ASSIGNMENT:
Wherever the listing has a line with the string "will", copy that line out.

________________________________________

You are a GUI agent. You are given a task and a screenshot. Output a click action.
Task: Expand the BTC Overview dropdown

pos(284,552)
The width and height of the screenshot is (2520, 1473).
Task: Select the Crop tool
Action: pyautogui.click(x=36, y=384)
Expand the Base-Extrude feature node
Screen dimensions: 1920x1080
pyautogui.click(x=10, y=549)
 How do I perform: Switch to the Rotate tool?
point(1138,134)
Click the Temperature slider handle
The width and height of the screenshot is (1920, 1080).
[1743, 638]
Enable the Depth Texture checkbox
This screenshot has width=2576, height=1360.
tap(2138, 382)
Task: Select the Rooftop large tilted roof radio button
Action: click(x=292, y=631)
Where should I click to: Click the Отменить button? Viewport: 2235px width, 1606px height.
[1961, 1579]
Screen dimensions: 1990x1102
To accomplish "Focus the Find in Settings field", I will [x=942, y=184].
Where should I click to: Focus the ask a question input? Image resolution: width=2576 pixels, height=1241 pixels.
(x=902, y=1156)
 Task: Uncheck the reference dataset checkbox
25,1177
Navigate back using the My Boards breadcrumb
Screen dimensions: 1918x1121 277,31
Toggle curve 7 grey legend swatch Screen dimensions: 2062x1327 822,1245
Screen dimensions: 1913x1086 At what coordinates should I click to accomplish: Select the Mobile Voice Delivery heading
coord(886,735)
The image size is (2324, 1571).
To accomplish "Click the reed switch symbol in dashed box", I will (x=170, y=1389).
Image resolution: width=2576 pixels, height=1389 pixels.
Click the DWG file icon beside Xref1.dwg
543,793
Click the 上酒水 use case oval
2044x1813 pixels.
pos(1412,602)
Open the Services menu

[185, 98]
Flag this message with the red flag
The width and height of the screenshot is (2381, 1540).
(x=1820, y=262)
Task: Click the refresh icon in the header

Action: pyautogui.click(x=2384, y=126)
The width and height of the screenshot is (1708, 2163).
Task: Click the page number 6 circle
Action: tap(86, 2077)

________________________________________

SOLUTION TO THIS EXERCISE:
To accomplish "Focus the Find in Settings field", I will [x=942, y=184].
To accomplish "Click the reed switch symbol in dashed box", I will (x=170, y=1389).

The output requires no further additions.